Reloadable published modules is handy during development, but a fully
reloadable module set (published + standard modules) is a promise for
strange behaviour. As far as we have to dynamically load an arbitrary
piece of code for a given file and use it as a module, there was not
much to do to add the possibility of reloading a modified module. We
could introduce some dependency checks when a published module uses
code from another published module. But going further seems a bit
dangerous and not really useful to me.
That said, I don't want to undermine the feat you accomplished in
implementing the Vampire module cache. There a a bunch of neat ideas
in your code, and the possibility to keep some data during the reload
is very clever. It's just that what is totally justified for the
Vampire publisher may not be needed for the simpler
mod_python.publisher.
Regards,
Nicolas
| |
| Graham Dumpleton 2005-05-19, 7:45 am |
|
On 19/05/2005, at 8:32 PM, Nicolas Lehuen wrote:
> I'm OK with reloading published modules being automagically reloaded,
> but I'm not for standard Python modules. Published modules are or
> should be developed with some assumptions in mind, namely that the
> module can be reloaded at any time, that it can be executed in a
> multithreaded environment, and so on. Standard Python modules are not
> always built this way, and not all modules can safely be reloaded (at
> least, we cannot guarantee this).

§ PROVIDED MATERIAL

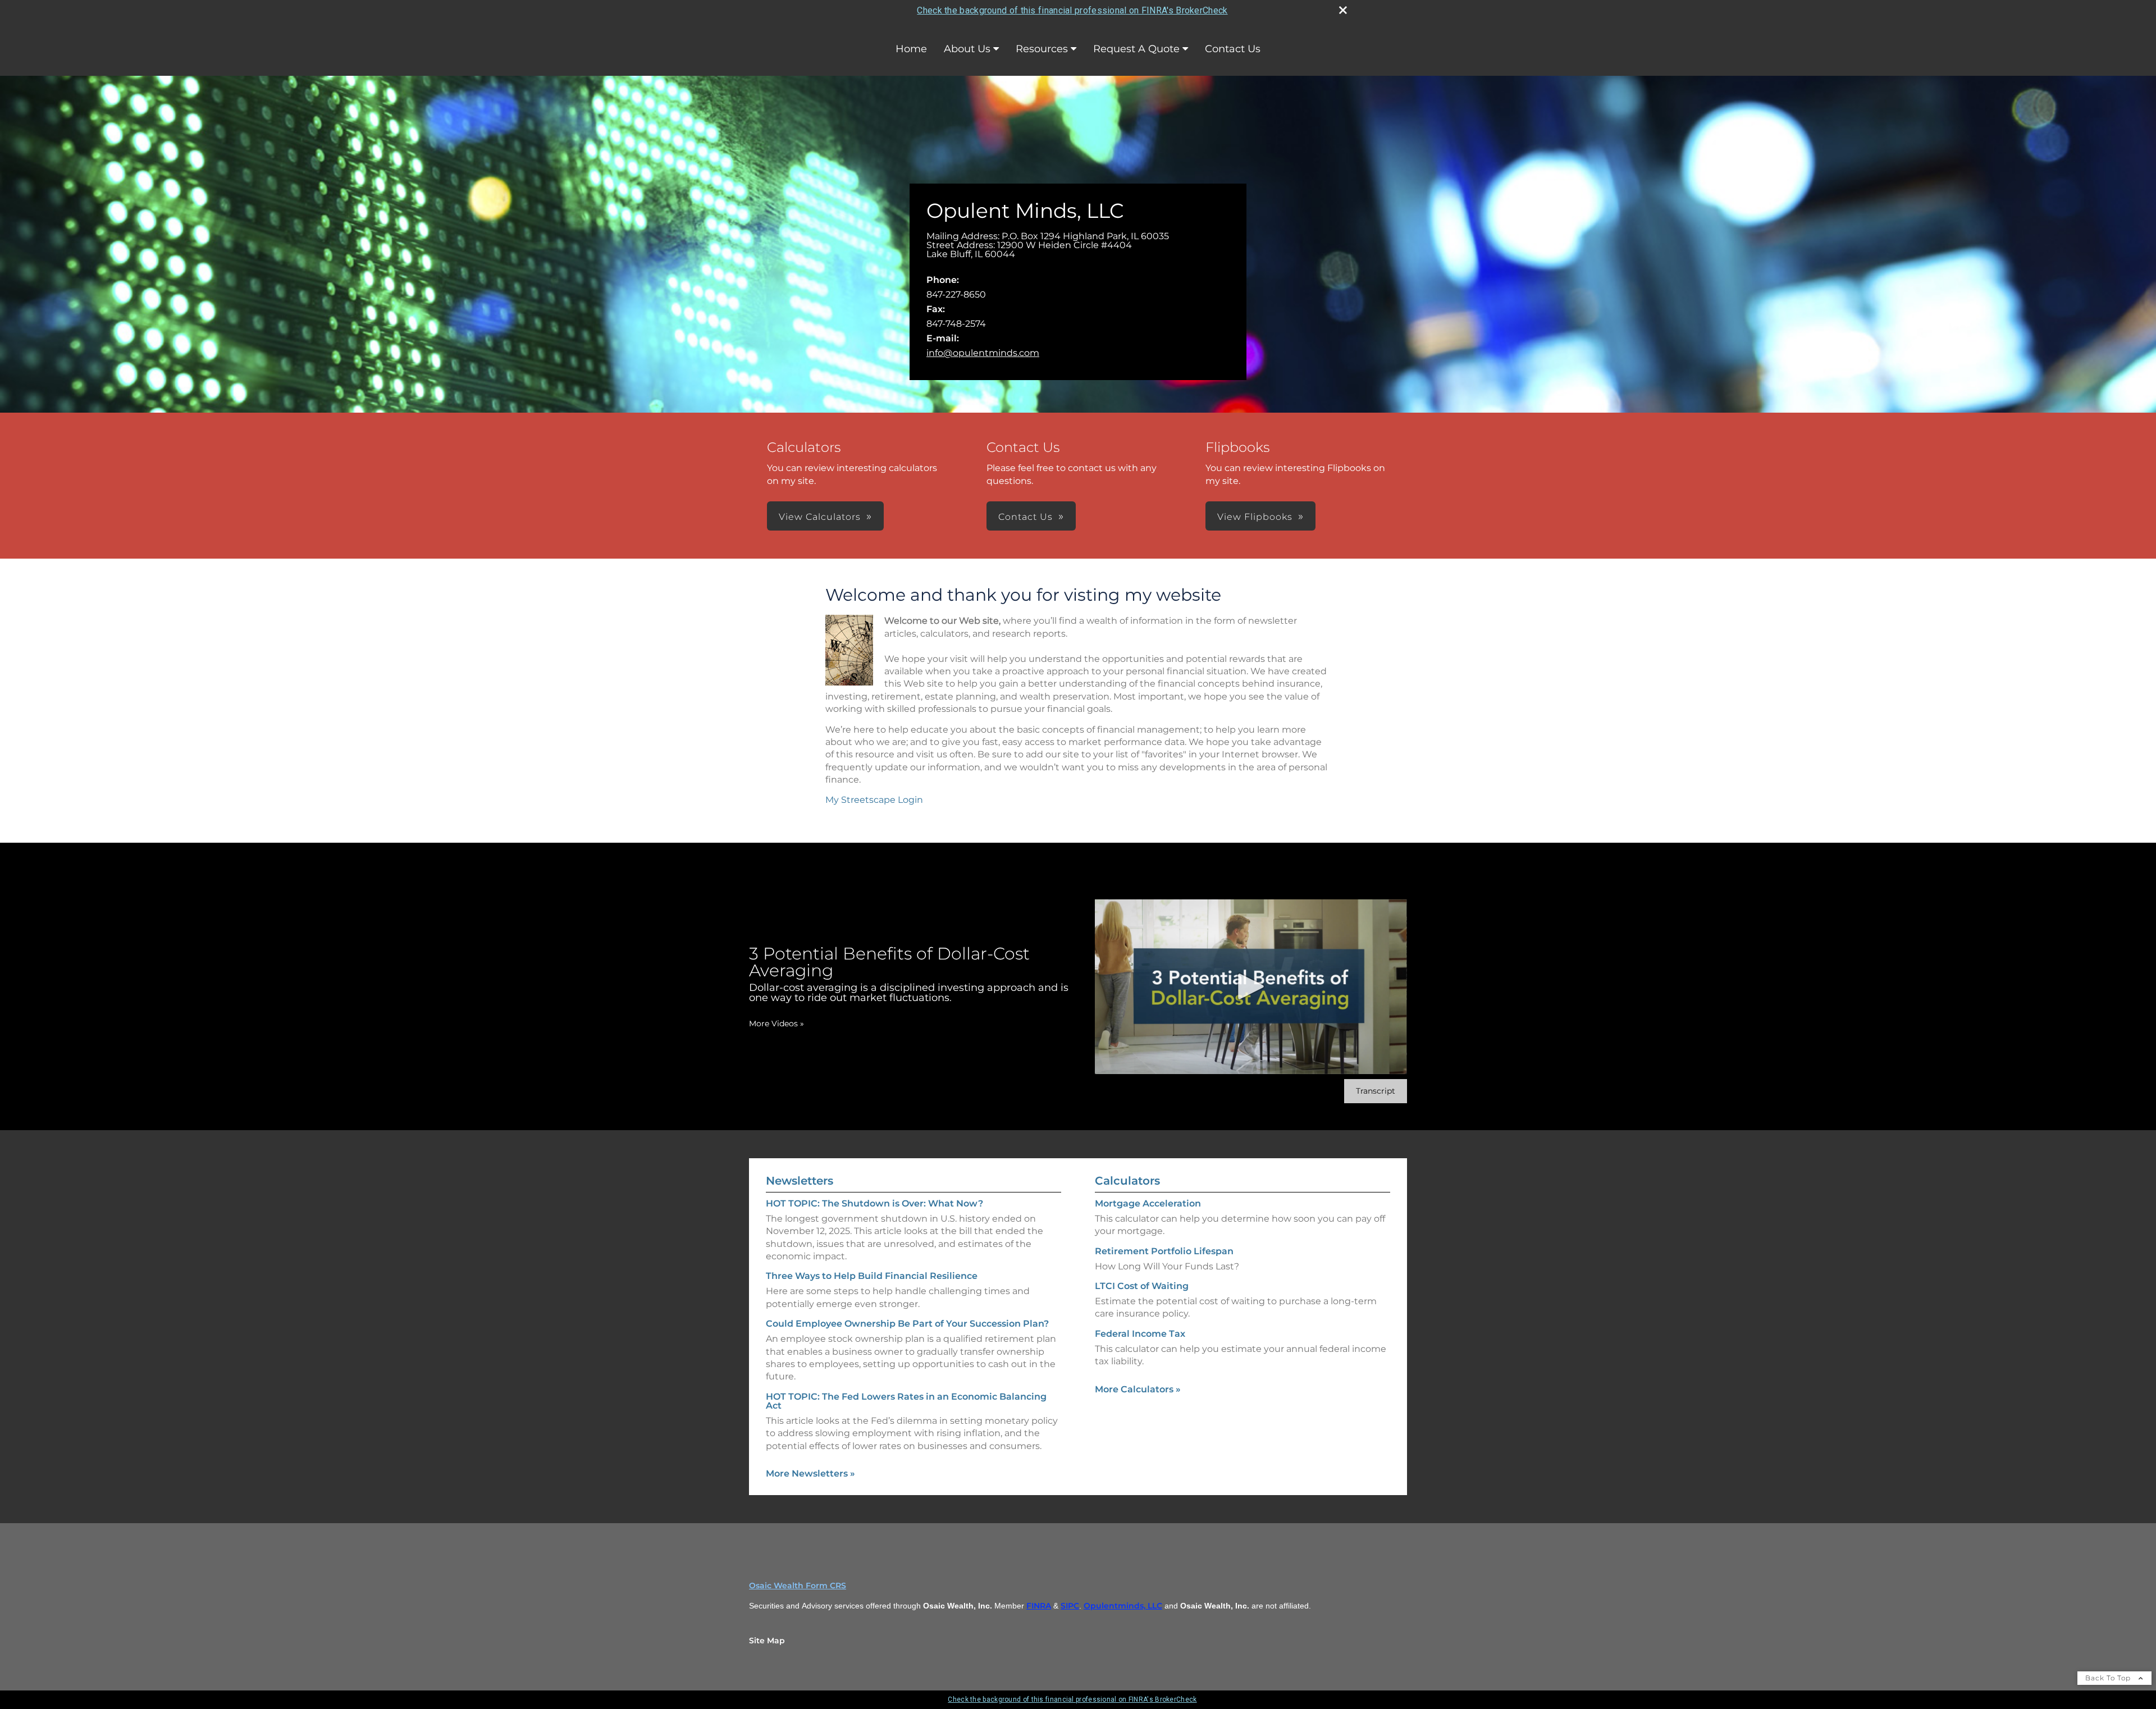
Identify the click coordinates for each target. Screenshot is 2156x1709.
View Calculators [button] (820, 516)
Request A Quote (1136, 49)
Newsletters (799, 1180)
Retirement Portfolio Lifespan (1164, 1251)
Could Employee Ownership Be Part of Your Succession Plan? (907, 1323)
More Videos (776, 1023)
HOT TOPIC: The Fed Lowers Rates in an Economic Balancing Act (906, 1401)
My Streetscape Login (874, 799)
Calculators (1127, 1180)
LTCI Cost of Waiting (1142, 1286)
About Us (967, 49)
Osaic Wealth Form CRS (797, 1585)
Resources (1042, 49)
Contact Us (1232, 49)
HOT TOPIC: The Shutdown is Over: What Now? (874, 1203)
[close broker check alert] (1343, 10)
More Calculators (1138, 1389)
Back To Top (2109, 1678)
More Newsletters (810, 1473)
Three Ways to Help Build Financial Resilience (871, 1276)
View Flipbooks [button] (1254, 516)
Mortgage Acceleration (1148, 1203)
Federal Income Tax (1140, 1333)
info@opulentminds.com (982, 353)
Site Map (767, 1640)
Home (911, 49)
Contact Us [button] (1025, 516)
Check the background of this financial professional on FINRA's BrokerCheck (1072, 10)
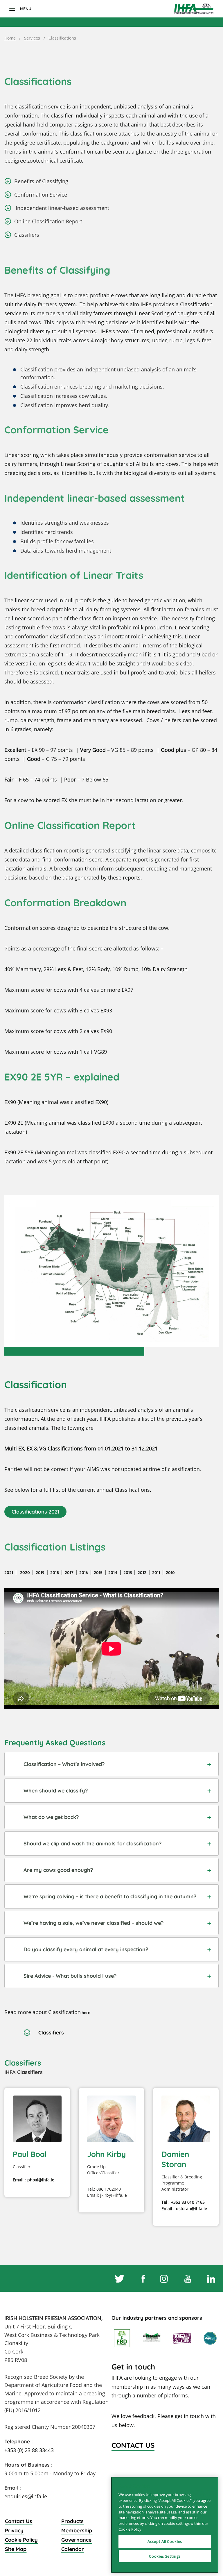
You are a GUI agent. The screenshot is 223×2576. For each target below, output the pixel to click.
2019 (40, 1572)
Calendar (72, 2549)
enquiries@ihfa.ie (25, 2496)
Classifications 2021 (35, 1511)
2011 (156, 1572)
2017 (69, 1572)
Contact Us (18, 2521)
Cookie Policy (21, 2539)
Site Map (15, 2549)
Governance (76, 2539)
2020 (24, 1572)
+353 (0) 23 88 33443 (29, 2450)
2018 (54, 1572)
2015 (98, 1572)
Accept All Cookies (165, 2541)
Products (72, 2521)
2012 (142, 1572)
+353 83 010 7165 (188, 2202)
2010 (170, 1572)
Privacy (14, 2530)
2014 (113, 1572)
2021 (8, 1572)
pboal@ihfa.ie (40, 2179)
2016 (83, 1572)
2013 (127, 1572)
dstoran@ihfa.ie (191, 2208)
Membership (76, 2530)
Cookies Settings (165, 2556)
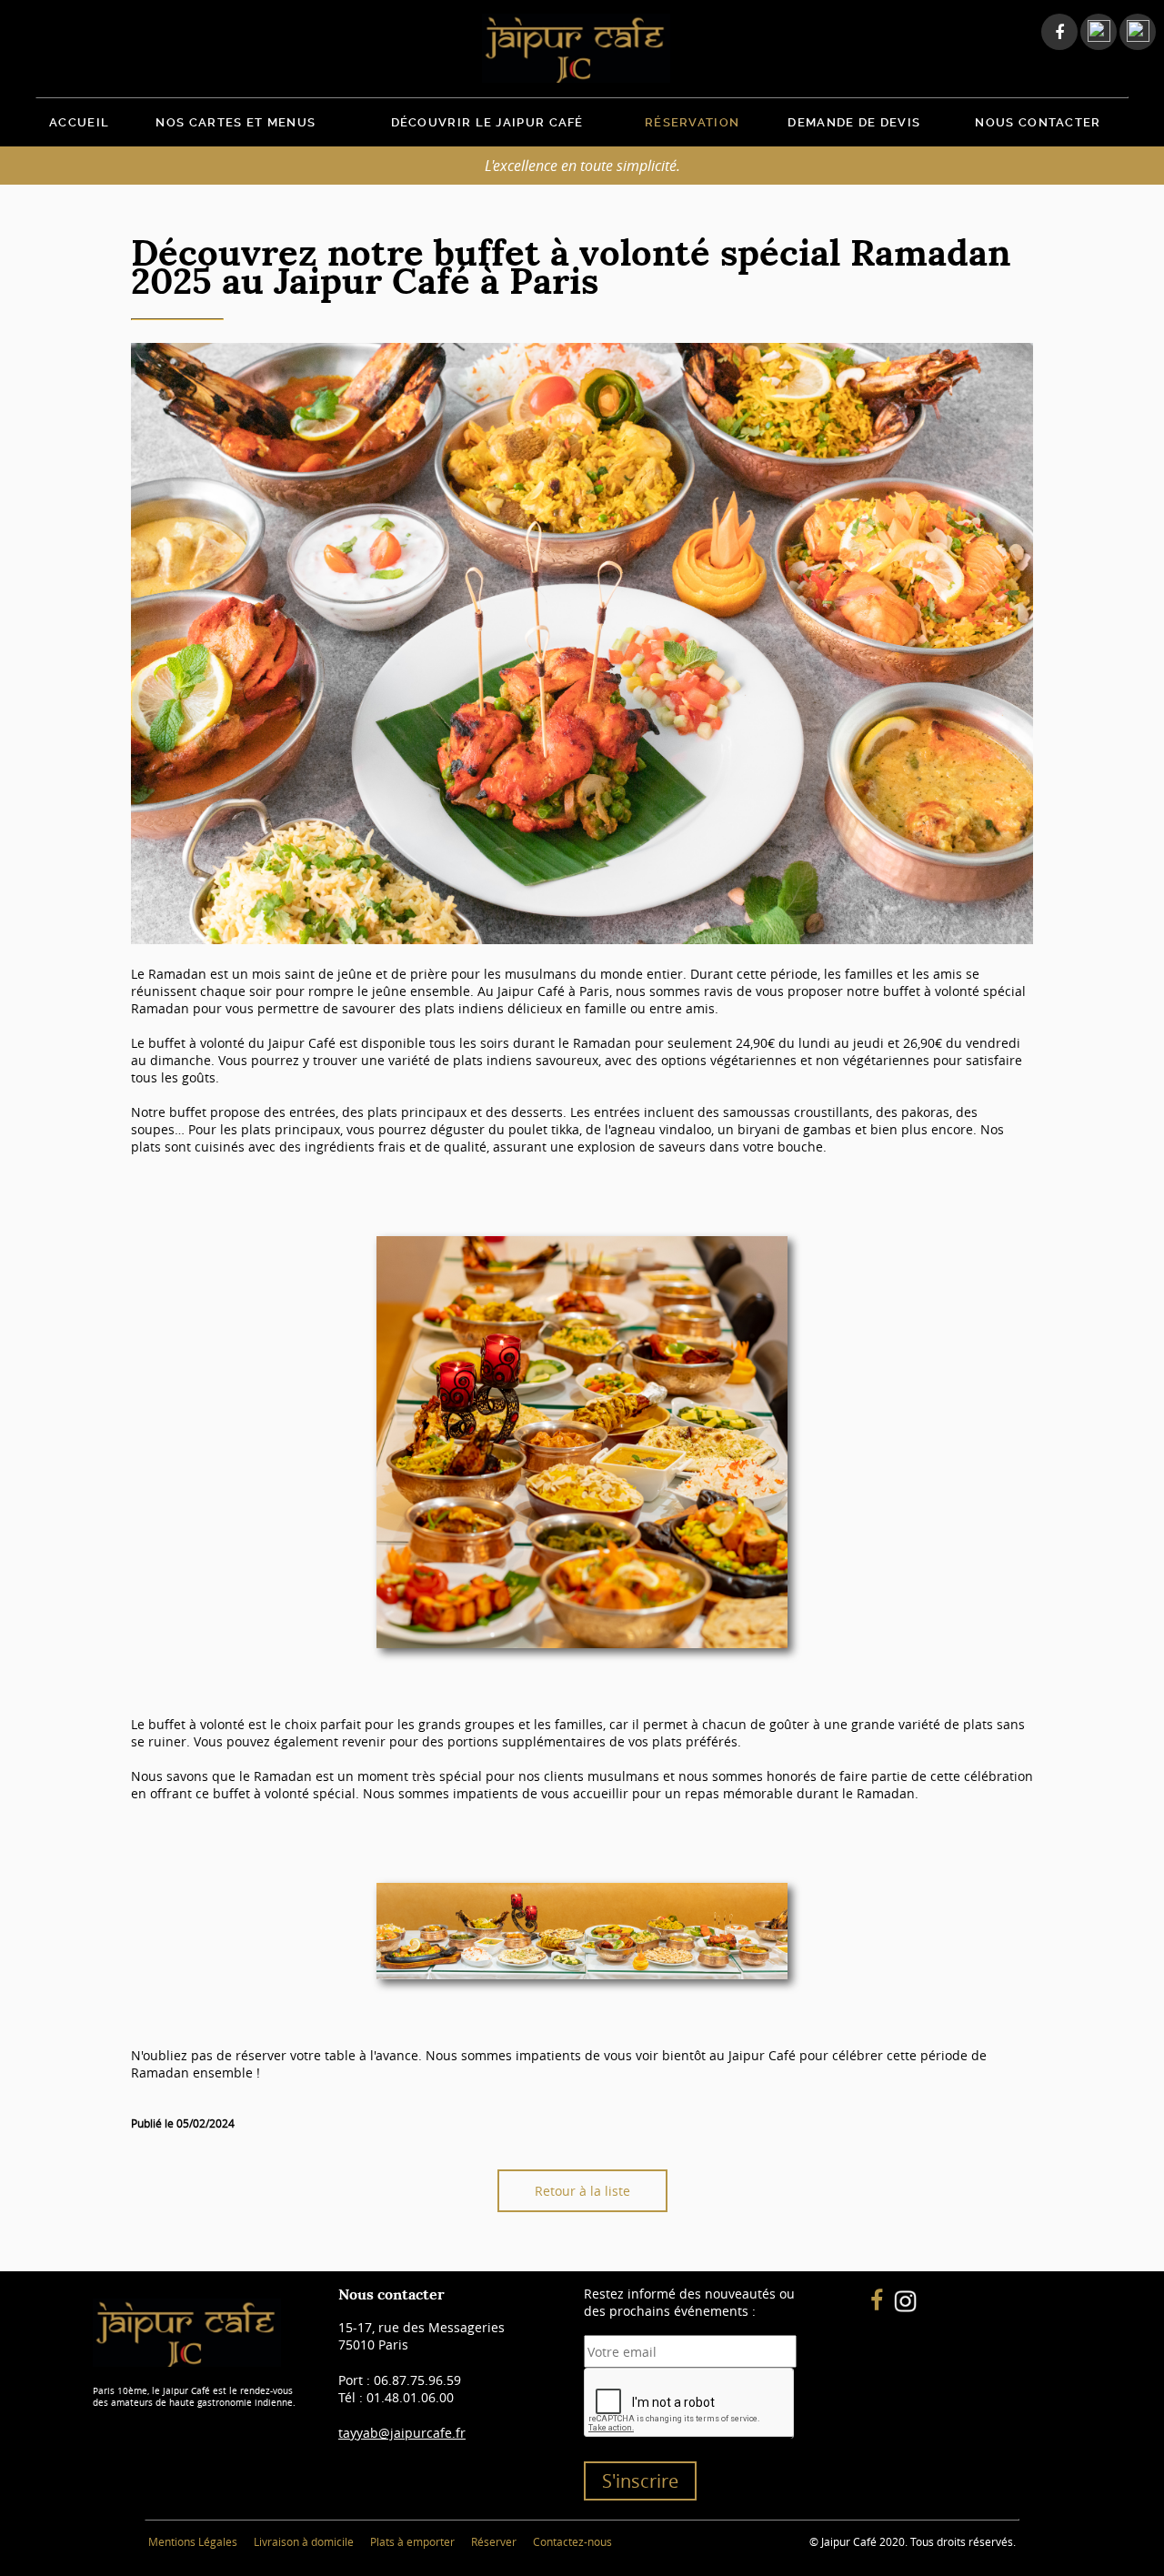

§ TASKS
#1 Rewrite the passage on module reloading from "Reloadable published modules" up to and including "mod_python.publisher.", replacing "Vampire" with "custom".
#2 Reproduce the rows exactly, from their beginning up to and including the line with "Contact Us [button] (1025, 516)". Leave the pictures out.

§ RESULTS
#1
Reloadable published modules is handy during development, but a fully
reloadable module set (published + standard modules) is a promise for
strange behaviour. As far as we have to dynamically load an arbitrary
piece of code for a given file and use it as a module, there was not
much to do to add the possibility of reloading a modified module. We
could introduce some dependency checks when a published module uses
code from another published module. But going further seems a bit
dangerous and not really useful to me.
That said, I don't want to undermine the feat you accomplished in
implementing the custom module cache. There a a bunch of neat ideas
in your code, and the possibility to keep some data during the reload
is very clever. It's just that what is totally justified for the
custom publisher may not be needed for the simpler
mod_python.publisher.

#2
Identify the click coordinates for each target. Screenshot is 2156x1709.
View Calculators [button] (820, 516)
Request A Quote (1136, 49)
Newsletters (799, 1180)
Retirement Portfolio Lifespan (1164, 1251)
Could Employee Ownership Be Part of Your Succession Plan? (907, 1323)
More Videos (776, 1023)
HOT TOPIC: The Fed Lowers Rates in an Economic Balancing Act (906, 1401)
My Streetscape Login (874, 799)
Calculators (1127, 1180)
LTCI Cost of Waiting (1142, 1286)
About Us (967, 49)
Osaic Wealth Form CRS (797, 1585)
Resources (1042, 49)
Contact Us (1232, 49)
HOT TOPIC: The Shutdown is Over: What Now? (874, 1203)
[close broker check alert] (1343, 10)
More Calculators (1138, 1389)
Back To Top (2109, 1678)
More Newsletters (810, 1473)
Three Ways to Help Build Financial Resilience (871, 1276)
View Flipbooks [button] (1254, 516)
Mortgage Acceleration (1148, 1203)
Federal Income Tax (1140, 1333)
info@opulentminds.com (982, 353)
Site Map (767, 1640)
Home (911, 49)
Contact Us [button] (1025, 516)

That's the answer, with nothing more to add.